- **Data listing**

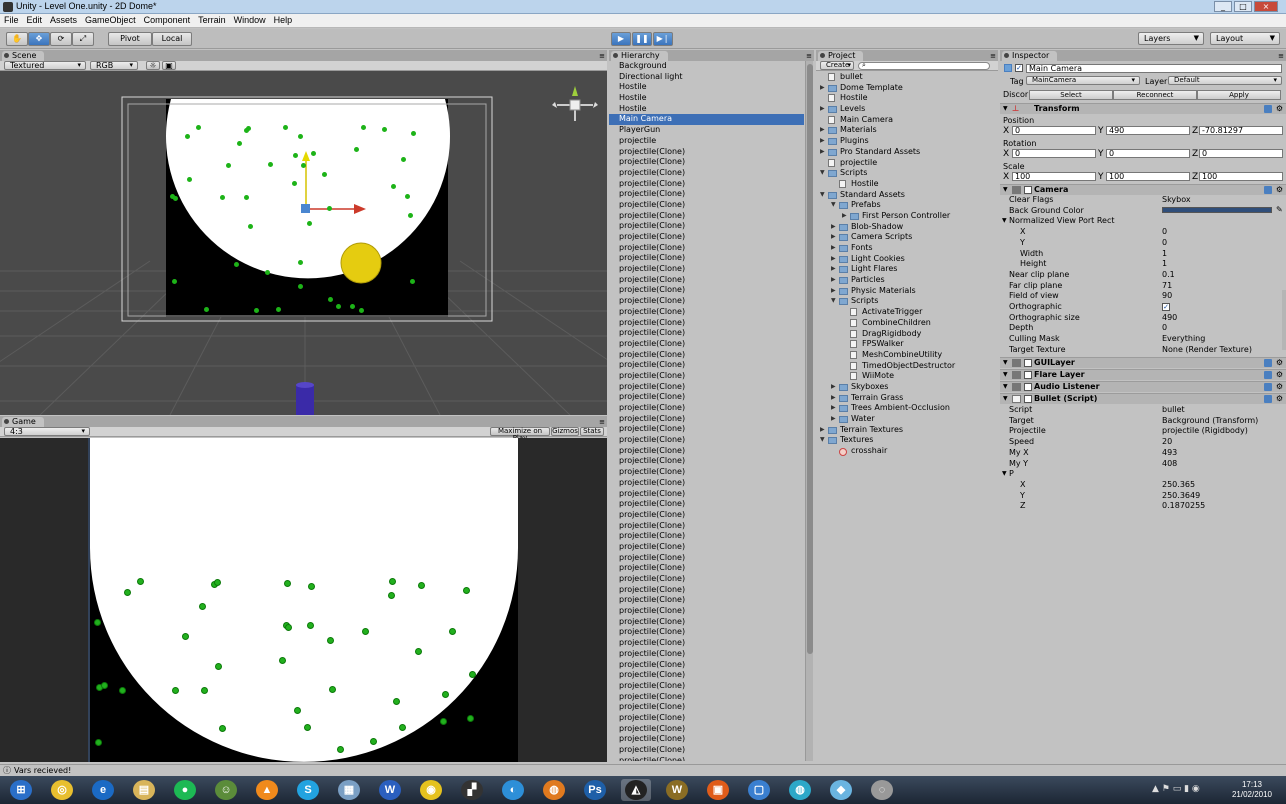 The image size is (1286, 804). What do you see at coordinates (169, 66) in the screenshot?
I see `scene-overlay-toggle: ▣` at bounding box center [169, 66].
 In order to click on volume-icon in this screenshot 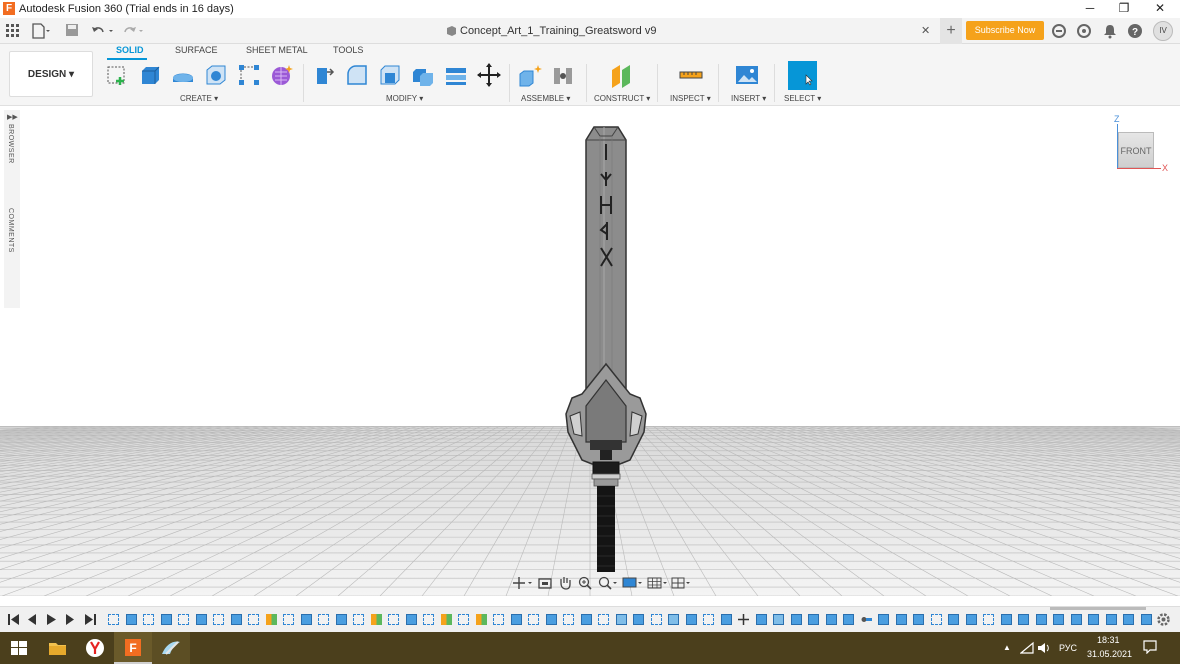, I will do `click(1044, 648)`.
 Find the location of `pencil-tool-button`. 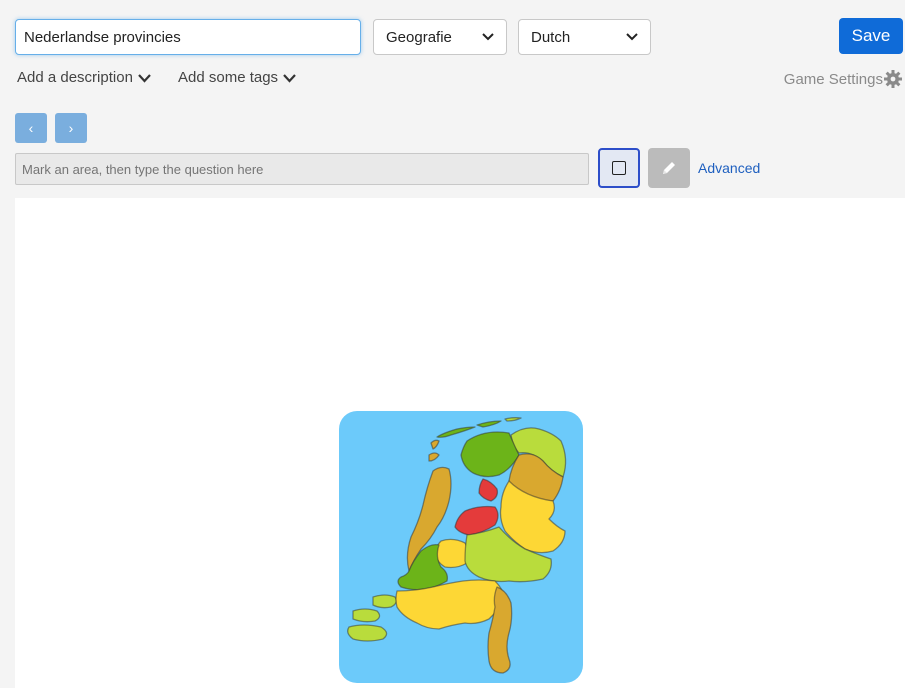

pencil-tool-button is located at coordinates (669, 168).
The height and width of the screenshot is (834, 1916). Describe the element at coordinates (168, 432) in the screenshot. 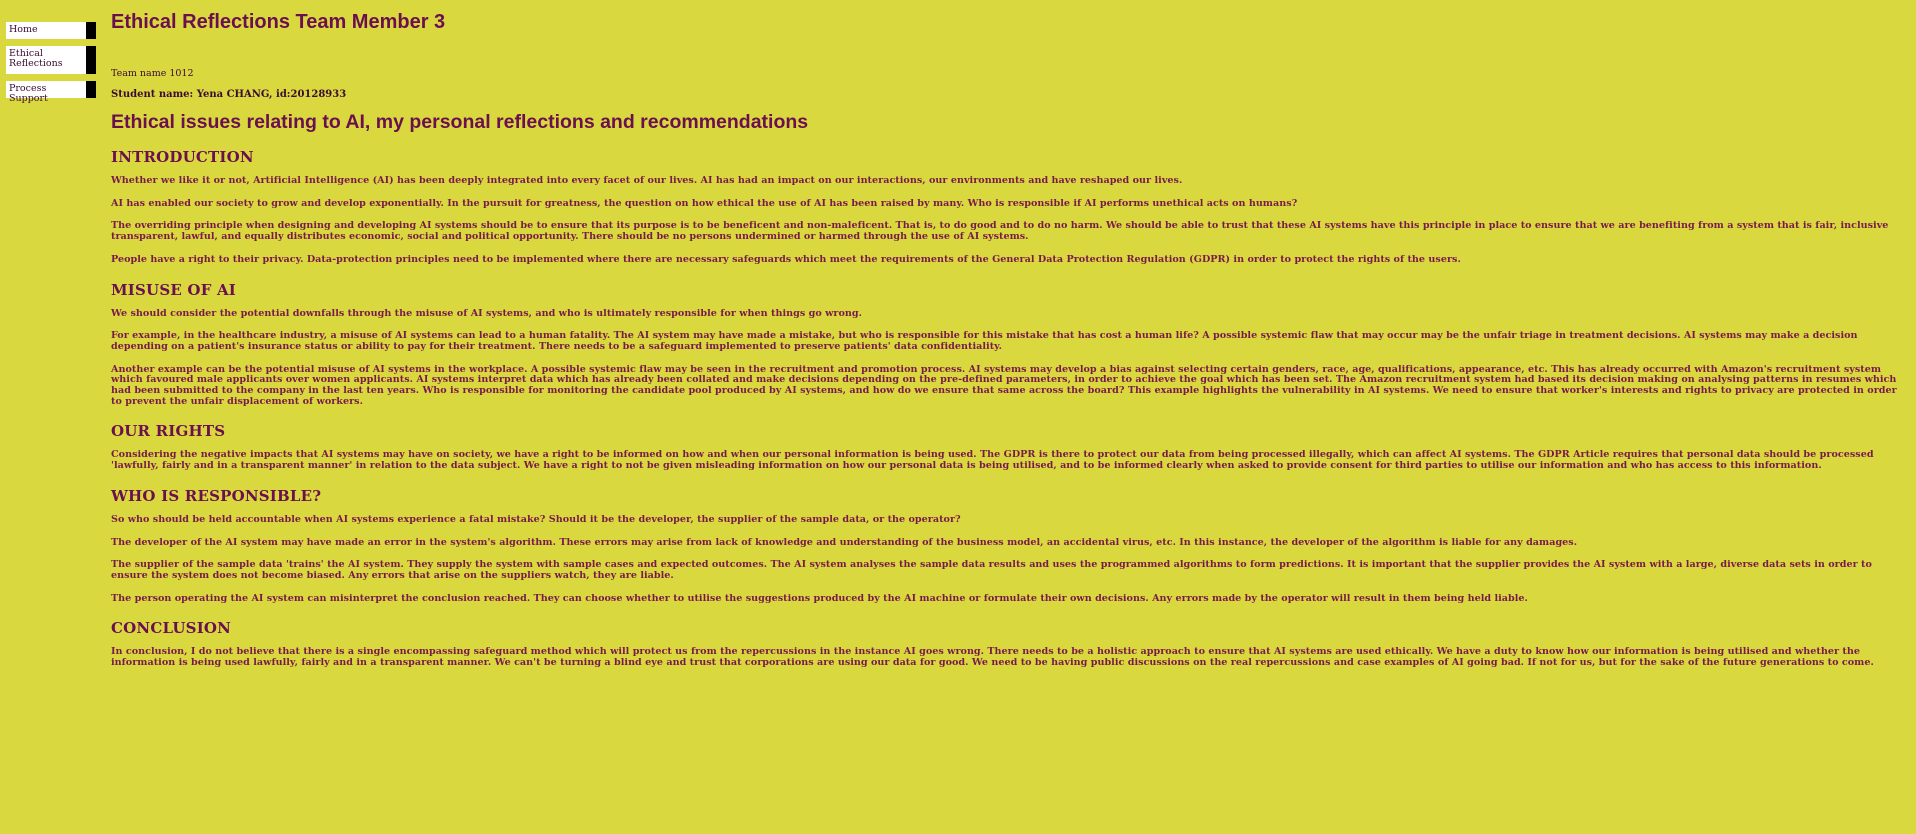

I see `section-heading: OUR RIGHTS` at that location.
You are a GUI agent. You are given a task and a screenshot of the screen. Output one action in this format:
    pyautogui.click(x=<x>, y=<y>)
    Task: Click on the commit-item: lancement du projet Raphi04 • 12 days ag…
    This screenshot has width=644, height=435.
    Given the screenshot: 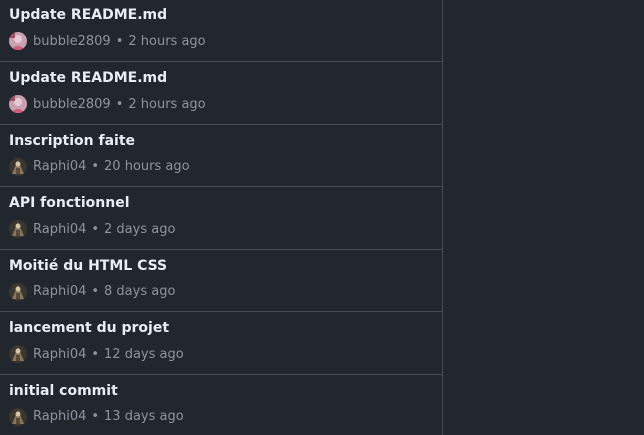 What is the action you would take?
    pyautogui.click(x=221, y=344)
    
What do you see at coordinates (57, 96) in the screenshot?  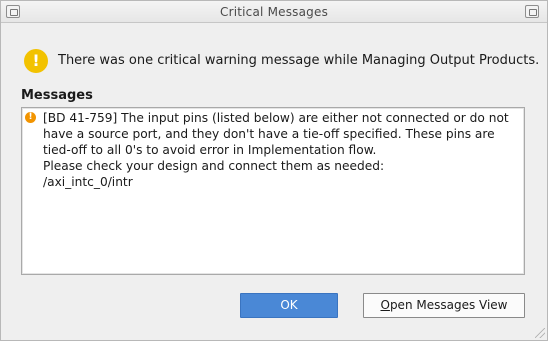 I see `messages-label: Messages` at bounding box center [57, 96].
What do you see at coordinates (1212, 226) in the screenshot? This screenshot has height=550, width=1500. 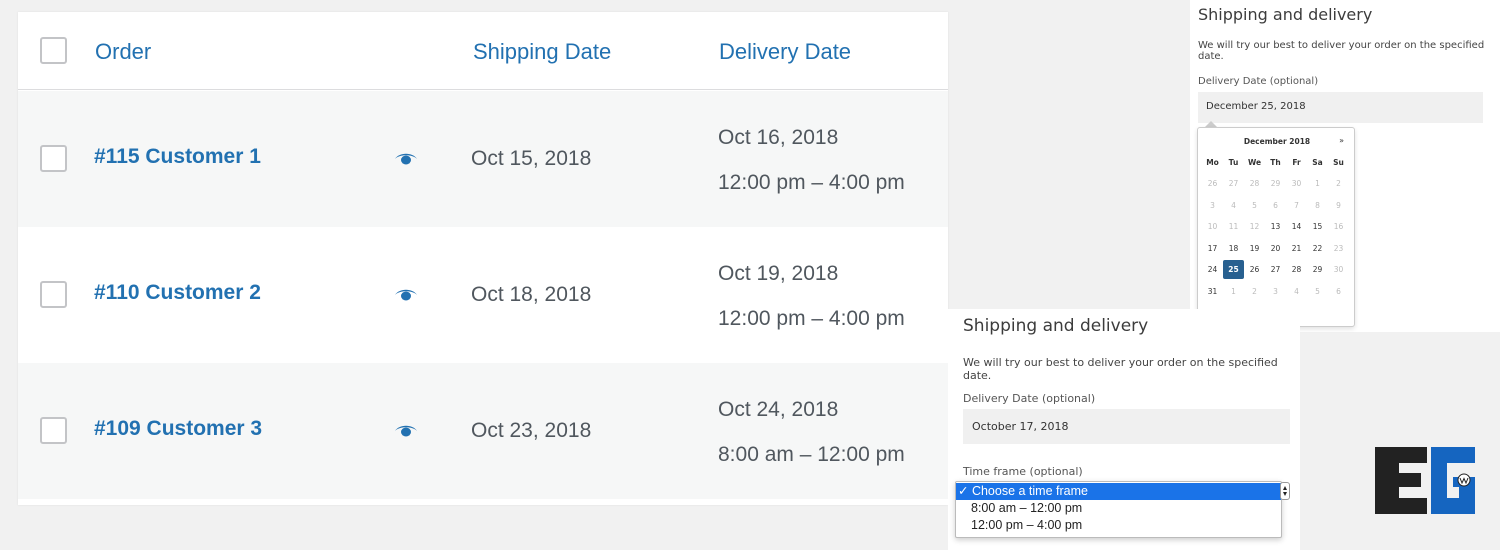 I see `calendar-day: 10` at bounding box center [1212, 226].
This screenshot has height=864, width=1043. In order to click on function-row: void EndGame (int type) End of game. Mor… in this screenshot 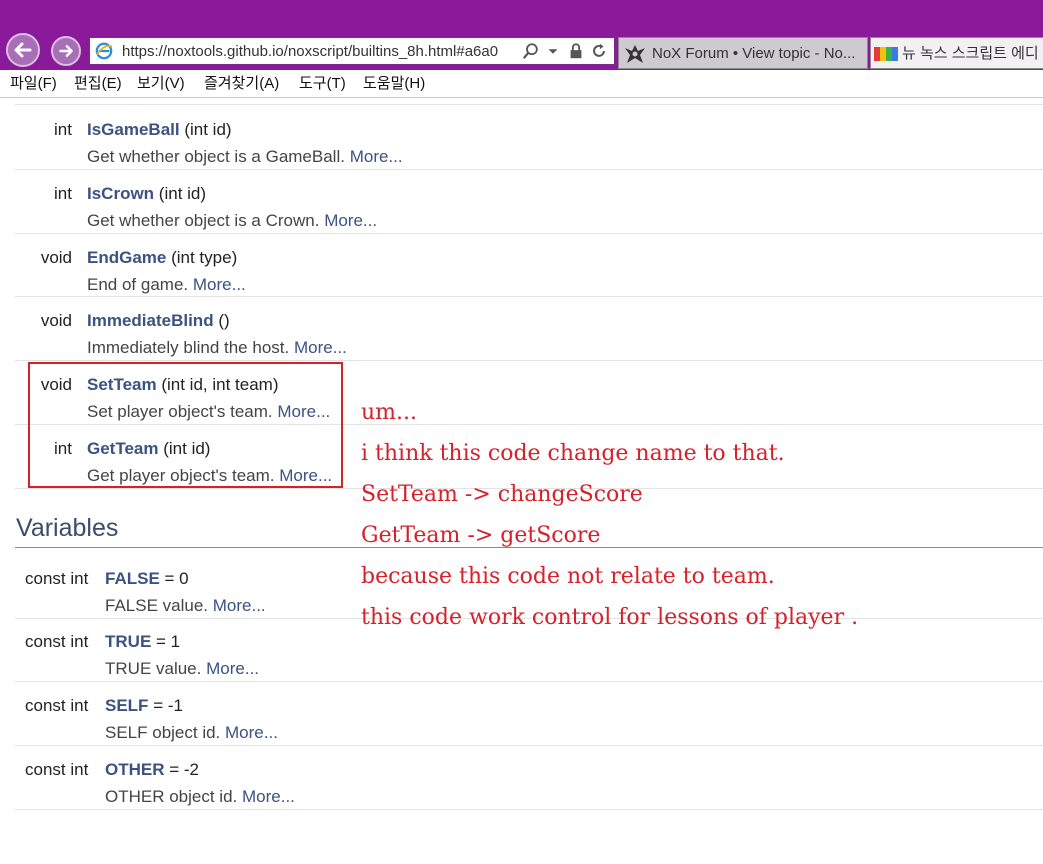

- **Instructions for the task**
Please copy out, word for word, the part of the items above that opens with the line containing "Find the location" and closes with the line containing "at that location.", without the pictures.

- **Output**
 Find the location of `pencil-tool-button`. 

pencil-tool-button is located at coordinates (669, 168).
The height and width of the screenshot is (834, 1916). Describe the element at coordinates (168, 432) in the screenshot. 

I see `section-heading: OUR RIGHTS` at that location.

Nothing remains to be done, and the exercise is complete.